■ **Extract to read**:

As I said I am aware what you are saying. I know you are also missing a whole lot of details if you actually want to say "Physics".

I agree a rider coasting down a trail without using their brakes does minimal wear to the trail, and a rider climbing the trail same trail does leave marks. Now is the climbing rider actually wearing out the trail? No, they are not.

As I said I have we have some very high traffic trails, in the summer 200-400 riders per day, climbs that are 10 years old have never had to be touched. The DH trails, definately need some maintance, once a year we have to in and do some work. And nobody rides up our DH trails, too steep and a good way to get killed.


----------



## J.B. Weld (Aug 13, 2012)

slapheadmofo said:


> I skid uphill.


I drift uphill


----------



## LMN (Sep 8, 2007)

J.B. Weld said:


> I drift uphill


When going up hill I drag my brakes and create braking bumps.


----------



## noapathy (Jun 24, 2008)

LMN said:


> When going up hill I drag my brakes and create braking bumps.

■ **Records provided**:
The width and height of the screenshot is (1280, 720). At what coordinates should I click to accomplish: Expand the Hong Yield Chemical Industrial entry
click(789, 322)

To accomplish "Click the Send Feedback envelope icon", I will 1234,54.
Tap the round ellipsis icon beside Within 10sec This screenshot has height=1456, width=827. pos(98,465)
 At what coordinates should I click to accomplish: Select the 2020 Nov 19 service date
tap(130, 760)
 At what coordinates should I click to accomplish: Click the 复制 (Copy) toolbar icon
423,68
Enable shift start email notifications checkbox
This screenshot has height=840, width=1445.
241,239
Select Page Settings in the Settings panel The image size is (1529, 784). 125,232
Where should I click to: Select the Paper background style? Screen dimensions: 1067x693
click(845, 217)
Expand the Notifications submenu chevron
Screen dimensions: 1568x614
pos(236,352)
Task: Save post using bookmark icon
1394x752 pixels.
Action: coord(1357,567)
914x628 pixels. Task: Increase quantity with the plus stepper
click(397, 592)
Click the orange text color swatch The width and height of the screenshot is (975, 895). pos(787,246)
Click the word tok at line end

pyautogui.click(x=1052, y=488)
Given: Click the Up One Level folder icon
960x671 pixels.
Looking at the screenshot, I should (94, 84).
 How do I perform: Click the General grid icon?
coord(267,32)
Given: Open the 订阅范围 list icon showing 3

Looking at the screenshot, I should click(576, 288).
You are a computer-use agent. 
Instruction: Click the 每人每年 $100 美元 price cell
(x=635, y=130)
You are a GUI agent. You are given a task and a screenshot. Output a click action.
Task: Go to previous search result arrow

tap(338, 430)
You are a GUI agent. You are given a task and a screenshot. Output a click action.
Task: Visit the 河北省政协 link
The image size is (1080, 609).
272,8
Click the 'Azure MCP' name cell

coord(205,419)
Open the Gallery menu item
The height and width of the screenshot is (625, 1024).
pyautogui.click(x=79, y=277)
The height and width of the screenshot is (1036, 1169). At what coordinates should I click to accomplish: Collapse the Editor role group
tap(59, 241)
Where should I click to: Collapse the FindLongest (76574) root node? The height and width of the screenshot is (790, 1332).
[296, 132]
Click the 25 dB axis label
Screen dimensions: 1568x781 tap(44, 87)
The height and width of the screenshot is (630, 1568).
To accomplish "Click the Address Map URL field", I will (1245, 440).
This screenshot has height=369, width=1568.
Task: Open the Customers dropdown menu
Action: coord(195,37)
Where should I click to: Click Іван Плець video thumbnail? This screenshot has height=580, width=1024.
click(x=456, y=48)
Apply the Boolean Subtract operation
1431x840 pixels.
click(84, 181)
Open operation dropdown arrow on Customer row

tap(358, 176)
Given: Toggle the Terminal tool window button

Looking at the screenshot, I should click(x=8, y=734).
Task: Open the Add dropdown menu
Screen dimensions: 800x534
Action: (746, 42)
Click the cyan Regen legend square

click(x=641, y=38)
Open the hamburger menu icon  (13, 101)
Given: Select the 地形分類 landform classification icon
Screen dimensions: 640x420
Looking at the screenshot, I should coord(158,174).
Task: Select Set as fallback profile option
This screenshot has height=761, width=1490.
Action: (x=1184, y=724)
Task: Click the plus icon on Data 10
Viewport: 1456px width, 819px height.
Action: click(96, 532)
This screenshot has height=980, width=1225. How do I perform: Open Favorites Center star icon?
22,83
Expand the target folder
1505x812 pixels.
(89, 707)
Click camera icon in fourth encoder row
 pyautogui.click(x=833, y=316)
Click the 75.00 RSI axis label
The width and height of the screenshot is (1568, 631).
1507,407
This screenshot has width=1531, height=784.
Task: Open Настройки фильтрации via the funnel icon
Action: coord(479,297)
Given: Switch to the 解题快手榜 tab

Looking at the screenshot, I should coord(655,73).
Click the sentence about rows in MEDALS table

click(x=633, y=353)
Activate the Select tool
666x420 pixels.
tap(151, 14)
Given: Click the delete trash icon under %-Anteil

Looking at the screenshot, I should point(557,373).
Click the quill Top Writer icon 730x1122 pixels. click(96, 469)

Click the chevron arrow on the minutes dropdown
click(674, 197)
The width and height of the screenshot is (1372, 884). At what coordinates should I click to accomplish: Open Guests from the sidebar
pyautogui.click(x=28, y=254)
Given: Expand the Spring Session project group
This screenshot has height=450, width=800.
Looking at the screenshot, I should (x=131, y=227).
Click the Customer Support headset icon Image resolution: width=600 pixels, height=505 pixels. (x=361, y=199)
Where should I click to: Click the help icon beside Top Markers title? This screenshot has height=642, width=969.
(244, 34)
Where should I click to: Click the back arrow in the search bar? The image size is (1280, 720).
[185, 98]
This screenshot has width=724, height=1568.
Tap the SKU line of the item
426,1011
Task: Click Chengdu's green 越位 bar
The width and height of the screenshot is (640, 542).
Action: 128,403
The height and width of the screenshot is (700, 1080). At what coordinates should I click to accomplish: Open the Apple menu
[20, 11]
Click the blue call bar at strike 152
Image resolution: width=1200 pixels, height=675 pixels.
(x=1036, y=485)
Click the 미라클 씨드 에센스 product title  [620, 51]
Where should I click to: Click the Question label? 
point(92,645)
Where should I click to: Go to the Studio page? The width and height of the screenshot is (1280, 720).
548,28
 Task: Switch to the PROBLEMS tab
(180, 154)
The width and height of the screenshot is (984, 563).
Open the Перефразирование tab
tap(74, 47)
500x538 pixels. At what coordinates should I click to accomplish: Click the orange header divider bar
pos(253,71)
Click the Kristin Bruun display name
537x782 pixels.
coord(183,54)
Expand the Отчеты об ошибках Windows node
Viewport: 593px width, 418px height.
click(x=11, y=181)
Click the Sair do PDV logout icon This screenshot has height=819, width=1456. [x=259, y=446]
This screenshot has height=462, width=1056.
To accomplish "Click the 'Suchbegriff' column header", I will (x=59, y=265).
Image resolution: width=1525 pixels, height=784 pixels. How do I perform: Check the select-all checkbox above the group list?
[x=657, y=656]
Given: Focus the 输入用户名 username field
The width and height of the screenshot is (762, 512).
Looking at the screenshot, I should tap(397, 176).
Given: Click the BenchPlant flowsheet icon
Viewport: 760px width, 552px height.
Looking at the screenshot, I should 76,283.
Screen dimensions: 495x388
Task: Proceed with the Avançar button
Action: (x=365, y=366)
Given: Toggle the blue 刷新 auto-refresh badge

■ **The tasks**:
1. In the thread on trail wear, give the passage starting at "I agree a rider" and ending at "(Aug 13, 2012)" again, substituting "uphill rider" for "climbing rider".
2. Carry on the thread on trail wear past its last line.

■ **Per-task answers**:
1.
I agree a rider coasting down a trail without using their brakes does minimal wear to the trail, and a rider climbing the trail same trail does leave marks. Now is the uphill rider actually wearing out the trail? No, they are not.

As I said I have we have some very high traffic trails, in the summer 200-400 riders per day, climbs that are 10 years old have never had to be touched. The DH trails, definately need some maintance, once a year we have to in and do some work. And nobody rides up our DH trails, too steep and a good way to get killed.


----------



## J.B. Weld (Aug 13, 2012)

2.
I pedal downhill and drift with the front, simultaneously creating ruts with each pedal stroke and wear with the front wheel. Now that's some physics for ya!


----------



## HacksawReynolds (Dec 1, 2017)

LMN said:


> When going up hill I drag my brakes and create braking bumps.


I drag my brakes uphill for a better workout. If I'm feeling mosochistic I'll wear a borrowed camelback pack, swap for a borrowed droppah post and get my drag brake free rider freak on up the climbs.

Ok back to shoveling snow....😐


----------



## slapheadmofo (Jun 9, 2006)

J.B. Weld said:


> I drift uphill


E-bike?


----------



## noapathy (Jun 24, 2008)

HacksawReynolds said:


> I drag my brakes uphill for a better workout. If I'm feeling mosochistic I'll wear a borrowed camelback pack, swap for a borrowed droppah post and get my drag brake free rider freak on up the climbs.
> 
> Ok back to shoveling snow....


I thought I recognized you! Subtle use of the word "drag" gave it away though. This explains so much.









Ok back to the thread....


----------



## twd953 (Aug 21, 2008)

J.B. Weld said:


> I drift uphill


Rank amateur, I skid in mid air.


----------



## twd953 (Aug 21, 2008)

noapathy said:


> I thought I recognized you! Subtle use of the word "drag" gave it away though.


I've never neg-repped anyone before, but posting that photo is almost neg-rep worthy! I'm going to go bleach my eyes now, thank you very little!


----------



## demonlarry (Jun 20, 2011)

twd953 said:


> Rank amateur, I skid in mid air.


Thanks a lot...

I can feel the wind buffeting on my favorite trails now.

no mid air skids...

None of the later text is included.